Düzeltme işi
romanın sonunda yazarın mutlaka yapması gereken, kendisiyle
en son
savaşımıdır. Sadece düzeltme işlemi amatör bir yazarı
profesyonel bir yazardan ayırır. Romanın düzeltilmesi ve daha
musaffa hale getirilmesi, boş kelimelerin tasviye edilmesi başka
birileri tarafından yapılmamalıdır. Bu sadece yazarın görevi
olmalıdır.
Daha sonra
yazdığınız eser son bir kontroldan geçirilebilir. Bir eser
yazdığınız vakit, eserinizi başka bir kişiye okuttuğunuz zaman,
o kişi kolaylıkla sizin hatalarınızı, zayıf olduğunuz noktaları,
yetersiz karakter tasvirlerini, yanlış mecaz manaları ve zayıf
diyaloglarınızı keşfeder. Eğer bir figurun davranışları hedefe
yönelmiyorsa bunu başka birileri daha iyi görebilirler, çünkü
kitabı okuyan kişi kendisi yazmamıştır o eseri. Kitabınızın
sıkıcı yerlerini kendiniz belki göremeyebilirsiniz, ancak bir
başkası bunu hemen farkeder. Edebiyat alanında bir deha bile
olsanız, mutlaka bir yorumcuya ihtiyacınız vardır. Aşırı
kabiliyet bile romanın düzeltilmesini engellemez.
Bir romanı
başarıyla sonuca edirmek için eleştirmenlerin onu nasıl
gördüklerini ve kitabınızı daha objektiv bir şekilde
görebilmenizi ancak onu değiştirerek, daha mükemmel hale
getirmek ile mümkündür. Kitabınızı aile fertlerine veya
akrabalarınıza okutmanız pek birşey getirmez. Roman yazarları
veya oldukça çok eser okumuş birileri size çekinmeden
hatalarınızı söyleyebilirler. Yazarlar genellikle birbirleriyle
ilişkidedirler, onlara ulaşmak için çaba sarfetmelisiniz.
James N.
Frey roman yazarlarını üç ayrı gruba ayırmış:
-
hemen şevke, heyecana gelenler
-
edebi kabiliyetliler ve
-
yıkıcılar
Heyecana
gelenler roman fıgurlarınızın hareketlerini övgüyle
eleştirirler. Figurunuzu adeta göklere çıkarırlar.

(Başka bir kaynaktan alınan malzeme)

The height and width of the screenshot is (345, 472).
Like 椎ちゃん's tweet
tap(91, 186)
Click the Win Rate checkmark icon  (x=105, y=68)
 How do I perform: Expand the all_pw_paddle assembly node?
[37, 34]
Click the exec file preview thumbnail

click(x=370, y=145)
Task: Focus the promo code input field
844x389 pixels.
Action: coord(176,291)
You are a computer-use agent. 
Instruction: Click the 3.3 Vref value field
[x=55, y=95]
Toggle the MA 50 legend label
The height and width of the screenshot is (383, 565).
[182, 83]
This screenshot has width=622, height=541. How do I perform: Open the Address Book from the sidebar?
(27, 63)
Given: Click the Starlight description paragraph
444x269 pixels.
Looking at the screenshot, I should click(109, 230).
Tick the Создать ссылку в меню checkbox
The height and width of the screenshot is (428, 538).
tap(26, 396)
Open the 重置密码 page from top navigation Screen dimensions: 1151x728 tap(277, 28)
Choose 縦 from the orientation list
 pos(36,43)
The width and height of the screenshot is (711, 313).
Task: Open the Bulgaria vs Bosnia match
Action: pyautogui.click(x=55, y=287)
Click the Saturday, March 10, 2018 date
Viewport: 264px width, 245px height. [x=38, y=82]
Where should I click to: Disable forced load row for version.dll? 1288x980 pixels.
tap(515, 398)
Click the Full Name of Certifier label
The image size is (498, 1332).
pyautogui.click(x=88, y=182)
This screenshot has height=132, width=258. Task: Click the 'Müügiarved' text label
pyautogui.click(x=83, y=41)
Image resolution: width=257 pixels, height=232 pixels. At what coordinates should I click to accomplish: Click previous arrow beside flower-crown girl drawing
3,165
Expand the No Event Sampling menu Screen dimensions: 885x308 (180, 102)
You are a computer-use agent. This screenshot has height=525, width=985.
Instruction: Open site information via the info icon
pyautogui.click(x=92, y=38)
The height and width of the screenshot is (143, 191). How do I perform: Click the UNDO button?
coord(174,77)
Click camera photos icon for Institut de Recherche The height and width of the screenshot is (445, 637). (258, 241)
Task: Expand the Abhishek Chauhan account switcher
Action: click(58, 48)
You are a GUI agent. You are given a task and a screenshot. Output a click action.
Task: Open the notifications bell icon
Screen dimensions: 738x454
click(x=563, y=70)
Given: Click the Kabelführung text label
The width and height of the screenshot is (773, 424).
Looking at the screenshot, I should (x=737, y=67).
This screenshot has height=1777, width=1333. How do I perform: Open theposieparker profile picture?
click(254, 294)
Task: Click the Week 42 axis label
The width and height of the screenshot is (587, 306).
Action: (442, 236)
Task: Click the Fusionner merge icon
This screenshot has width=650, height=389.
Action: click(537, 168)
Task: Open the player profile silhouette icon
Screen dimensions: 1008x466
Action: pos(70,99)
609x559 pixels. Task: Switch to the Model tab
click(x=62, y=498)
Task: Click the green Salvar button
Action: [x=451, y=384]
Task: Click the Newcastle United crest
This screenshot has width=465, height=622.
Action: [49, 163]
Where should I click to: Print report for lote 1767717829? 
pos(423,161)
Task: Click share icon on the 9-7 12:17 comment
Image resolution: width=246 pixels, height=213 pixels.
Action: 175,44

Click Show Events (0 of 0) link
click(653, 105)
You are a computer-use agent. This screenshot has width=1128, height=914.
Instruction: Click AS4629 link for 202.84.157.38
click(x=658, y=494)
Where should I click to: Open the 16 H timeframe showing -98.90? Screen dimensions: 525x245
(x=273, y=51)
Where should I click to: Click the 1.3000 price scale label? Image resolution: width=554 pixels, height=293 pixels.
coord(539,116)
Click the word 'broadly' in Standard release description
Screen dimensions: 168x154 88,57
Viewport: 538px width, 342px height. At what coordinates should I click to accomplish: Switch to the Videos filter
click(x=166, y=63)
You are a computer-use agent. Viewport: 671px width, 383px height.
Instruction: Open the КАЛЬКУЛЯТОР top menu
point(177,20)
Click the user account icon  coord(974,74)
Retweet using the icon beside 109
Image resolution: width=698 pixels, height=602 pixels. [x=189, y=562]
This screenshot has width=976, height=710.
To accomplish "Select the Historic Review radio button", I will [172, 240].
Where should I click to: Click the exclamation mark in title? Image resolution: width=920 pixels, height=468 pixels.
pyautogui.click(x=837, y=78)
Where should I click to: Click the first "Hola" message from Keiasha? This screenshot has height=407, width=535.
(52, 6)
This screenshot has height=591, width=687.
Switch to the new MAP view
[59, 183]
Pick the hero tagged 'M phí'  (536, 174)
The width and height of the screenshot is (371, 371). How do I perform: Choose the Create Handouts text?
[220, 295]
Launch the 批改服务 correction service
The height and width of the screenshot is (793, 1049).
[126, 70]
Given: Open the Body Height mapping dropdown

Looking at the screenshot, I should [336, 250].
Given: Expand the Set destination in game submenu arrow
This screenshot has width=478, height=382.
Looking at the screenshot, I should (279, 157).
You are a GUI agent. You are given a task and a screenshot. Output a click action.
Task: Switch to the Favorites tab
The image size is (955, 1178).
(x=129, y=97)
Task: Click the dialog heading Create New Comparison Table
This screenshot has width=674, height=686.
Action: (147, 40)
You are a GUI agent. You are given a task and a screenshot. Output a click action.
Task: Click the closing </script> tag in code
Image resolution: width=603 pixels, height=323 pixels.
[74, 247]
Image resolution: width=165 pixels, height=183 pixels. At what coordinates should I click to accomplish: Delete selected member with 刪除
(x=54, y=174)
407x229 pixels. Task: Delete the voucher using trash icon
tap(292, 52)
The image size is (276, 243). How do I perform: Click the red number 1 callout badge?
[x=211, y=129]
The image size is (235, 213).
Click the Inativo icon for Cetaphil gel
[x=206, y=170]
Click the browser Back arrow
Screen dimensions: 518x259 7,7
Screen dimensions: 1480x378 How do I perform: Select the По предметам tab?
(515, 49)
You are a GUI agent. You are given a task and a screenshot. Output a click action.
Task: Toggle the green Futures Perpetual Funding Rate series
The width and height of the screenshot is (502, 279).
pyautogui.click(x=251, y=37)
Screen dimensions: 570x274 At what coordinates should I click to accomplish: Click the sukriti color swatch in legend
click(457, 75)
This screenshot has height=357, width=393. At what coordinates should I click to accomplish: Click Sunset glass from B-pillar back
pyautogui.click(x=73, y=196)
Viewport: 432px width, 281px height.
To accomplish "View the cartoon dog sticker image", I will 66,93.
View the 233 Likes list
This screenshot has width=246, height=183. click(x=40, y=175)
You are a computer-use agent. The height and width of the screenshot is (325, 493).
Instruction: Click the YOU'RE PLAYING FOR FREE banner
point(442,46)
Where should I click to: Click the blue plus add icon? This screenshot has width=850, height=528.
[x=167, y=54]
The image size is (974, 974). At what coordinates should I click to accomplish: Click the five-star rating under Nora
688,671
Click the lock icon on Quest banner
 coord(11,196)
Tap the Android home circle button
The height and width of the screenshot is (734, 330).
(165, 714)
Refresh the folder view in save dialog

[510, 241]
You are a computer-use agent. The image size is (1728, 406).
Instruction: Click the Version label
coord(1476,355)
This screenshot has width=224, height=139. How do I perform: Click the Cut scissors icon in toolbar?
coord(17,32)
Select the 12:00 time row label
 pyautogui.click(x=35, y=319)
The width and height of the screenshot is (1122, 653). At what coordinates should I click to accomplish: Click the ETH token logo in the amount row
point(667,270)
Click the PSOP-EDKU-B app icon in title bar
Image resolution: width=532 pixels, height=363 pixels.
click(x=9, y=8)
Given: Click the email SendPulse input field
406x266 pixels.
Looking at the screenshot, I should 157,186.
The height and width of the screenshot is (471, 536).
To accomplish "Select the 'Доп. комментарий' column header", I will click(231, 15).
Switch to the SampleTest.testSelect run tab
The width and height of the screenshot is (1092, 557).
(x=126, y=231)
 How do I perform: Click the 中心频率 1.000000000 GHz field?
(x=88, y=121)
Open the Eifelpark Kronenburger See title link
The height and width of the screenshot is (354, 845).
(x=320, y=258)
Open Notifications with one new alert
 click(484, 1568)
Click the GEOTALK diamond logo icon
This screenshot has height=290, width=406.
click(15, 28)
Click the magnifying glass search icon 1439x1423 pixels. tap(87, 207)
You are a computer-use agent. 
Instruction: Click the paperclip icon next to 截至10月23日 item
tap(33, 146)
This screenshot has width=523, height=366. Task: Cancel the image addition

Bu grup
yazarları genellikle övgü dolu eleştiriler getirirler ve
kitabınızın yorumunu yaptıktan sonra sizin neredeyse Nobel
ödülünü hak ettiğinizi söylerler... Ancak bu size hiçbir menfaat
getirmez. Daha bir çok yerinin düzeltilmesi gereken eseriniz
size bir şaheser olarak yansıtılır, ki bu yazarı uçuruma
sürükler.
İkinci
gruptakiler ise:
Eserinizi
dünya literatürü ile karşılaştırır bu gruptakiler. Size tanınmış
eserler okumanızı tavsiye ederler. Yani yaptıkları eleştiri size
hiçbir fayda getirmez.
Yıkıcı
yazarlar esas eleştirmenlerdir. Bunlar size acımadan sadece
mükemmel yazdığınız romanı değil, kişiliğinize, şahsiyetinize
saldırır gibi eleştirirler sizi. Eleştirileri her cümleyle sizin
kendinize güveninizi bir çırpıda yok eder. Mesela: Öyle saçma
yazmışsın ki, bir ev kadını gibi. İlk önce bir dünyayı gez, gör,
öğren de, ondan sonra roman yazmaya kalk, gibi... Böyle bir
gruba kitabınızı sunmanız sonuçta sizi güçlendirir. Eğer
kitabınızda eleştirilen yerler hep aynı iseler, o kısımları
mutlaka yeniden yazmalısınız. Fakat romanınızda bir aşk dramı
sergilediyseniz, eleştirmenlerin istediği gibi güzel bir sonla
noktalayamazsınız kitabınızı. Yani getirilen eleştirilerin
belirli bir sınırı vardır. O sınırı aşıyorsalar yorumlar, o
zaman neyi nasıl değiştireceğinizi kendiniz belirlemelisiniz...
Ama
herşeyden önce en ilk eleştirmen kendiniz olmalısınız.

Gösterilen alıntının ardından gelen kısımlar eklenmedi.